— TASK INSTRUCTIONS —
Leave out the pictures and retype exactly the lines from the line with "The image size" through the end of the listing below.

-- GIVEN INFORMATION follows --

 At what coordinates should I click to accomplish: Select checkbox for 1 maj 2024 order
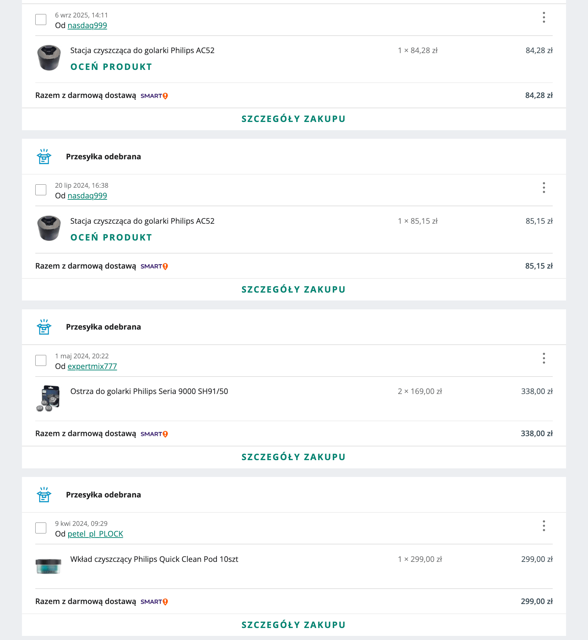pos(41,360)
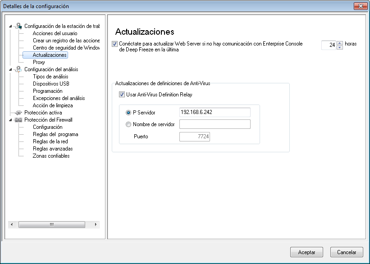Viewport: 370px width, 264px height.
Task: Open the Proxy tree item
Action: tap(39, 62)
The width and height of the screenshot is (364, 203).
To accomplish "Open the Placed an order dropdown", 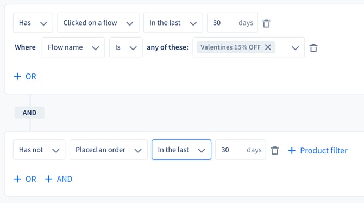I will tap(109, 150).
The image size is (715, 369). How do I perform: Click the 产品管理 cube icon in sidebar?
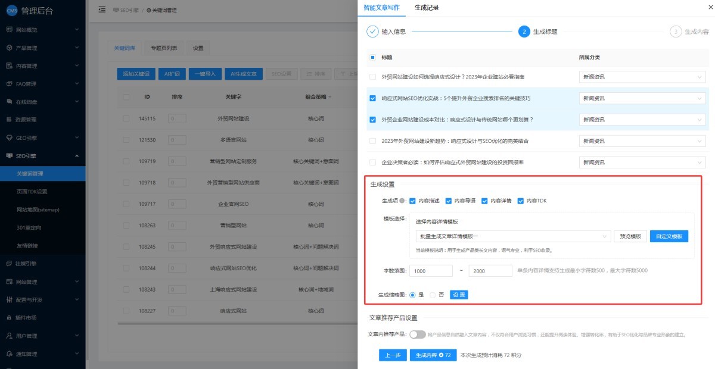[9, 48]
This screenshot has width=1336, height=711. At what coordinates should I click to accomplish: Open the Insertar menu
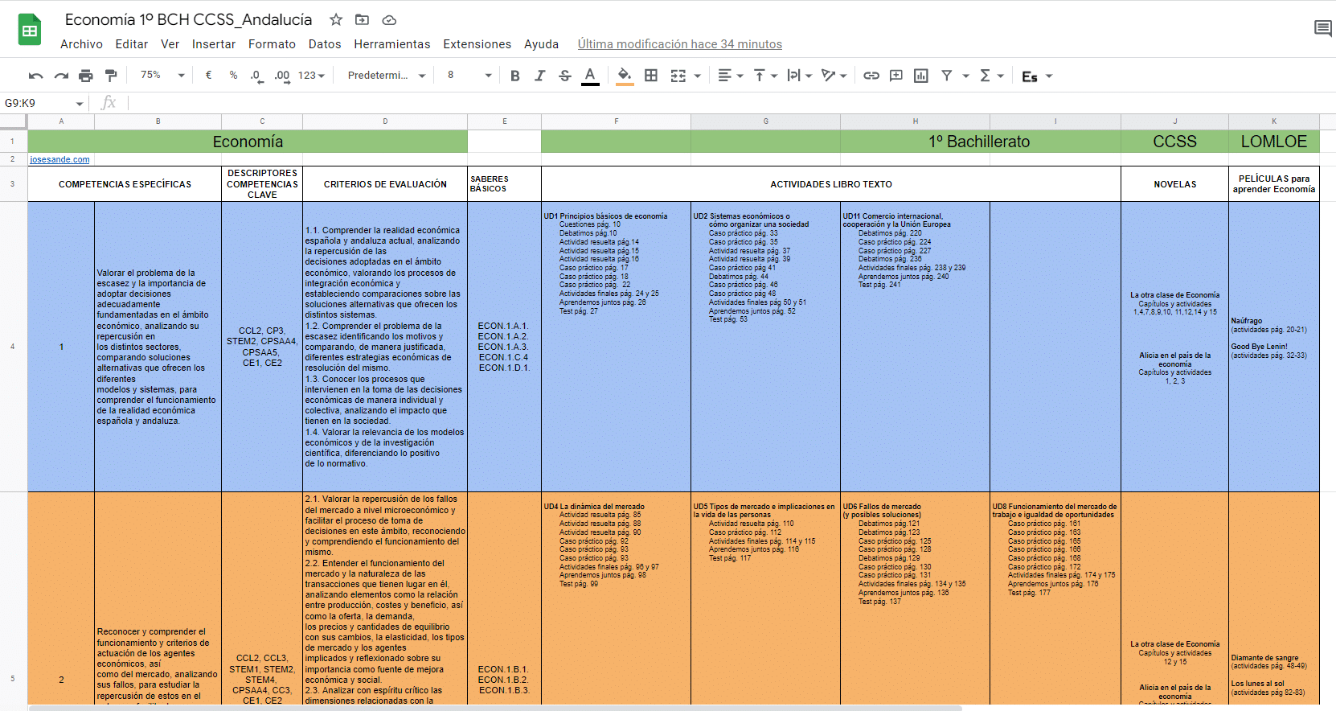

-- GIVEN INFORMATION concluded --

— TASK SOLUTION —
The image size is (715, 369). How do I perform: Click the 产品管理 cube icon in sidebar?
[9, 48]
This screenshot has width=1336, height=711. At what coordinates should I click to accomplish: Open the Insertar menu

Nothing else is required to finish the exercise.